Look for gear with high waterproofing ratings (10,000mm or above) and high breathability (10,000gsm or above). anything with 5,000mm or below will suck up water like a sponge once the water repellent coating wears off after the first few washes. most manufacturers publish this right in the product info online and on the tags in store.

A quality jacket and pants will have taped seams, under arm/leg vents, a storm skirt (attaches the jacket to your pant belt to form a barrier which prevents wind/snow coming up underneath your jacket. If you want to spend a bit extra get something with waterproof zippers as well.

Oakley is a solid choice for tried and tested goggles that wont fog on you.

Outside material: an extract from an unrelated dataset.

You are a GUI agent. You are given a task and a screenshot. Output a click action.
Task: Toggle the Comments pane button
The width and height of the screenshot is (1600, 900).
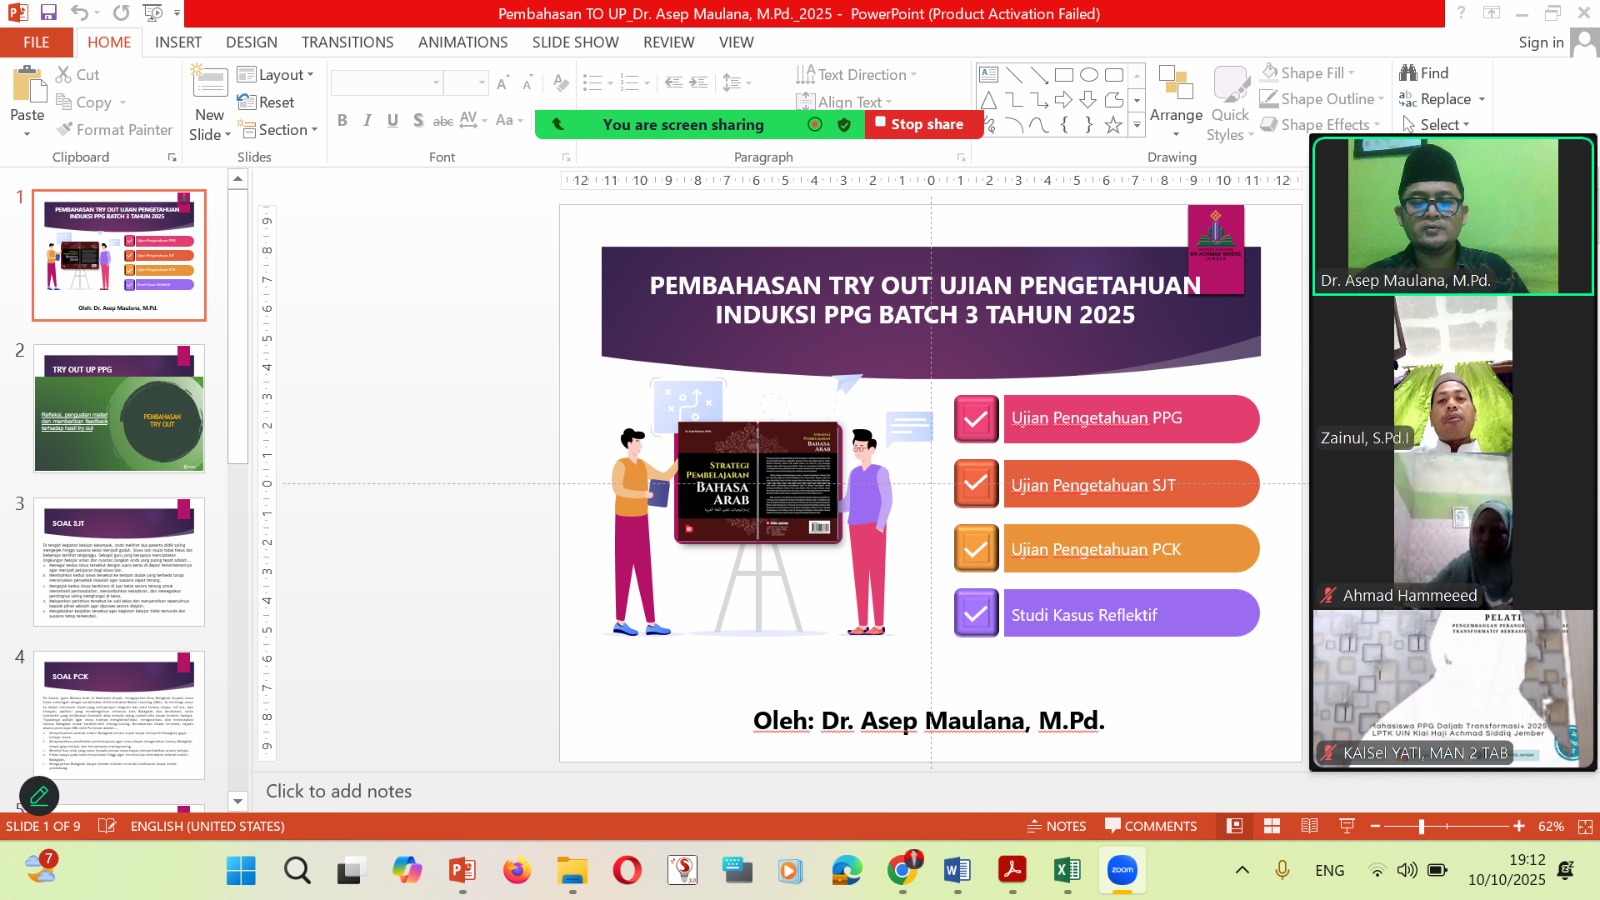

Sorry if my post is patronizing, I am not 100% on your level of familiarity with ski outerwear. If not, hope it helps!
post #27 of 53
Good info guys. Check for gloves with à removable liner and take 2 pair of linergloves with you.
post #28 of 53
I'm a huge fan of SmartWool socks (have a few pairs of the Medium cushion classic socks). They're super durable, warm, and offer a good amount of cushioning. Like other posters have said, good baselayers are a must. I've been using a couple sets of Patagonia Capilene 2/3s (half-zip top and bottoms) depending on the temperature and have been thinking of stepping up to the merinos this season.
post #29 of 53
Sportswear of Sweden - SOS - has always been good for me. And buy more than one pair of gloves.
post #30 of 53
Quote:
Originally Posted by jefe View Post
Please don't do this without a significant commitment to education and safety protocol.

Yes, you're right. If you don't know what recco is already, you better stay away from places where there are risks of avalanches.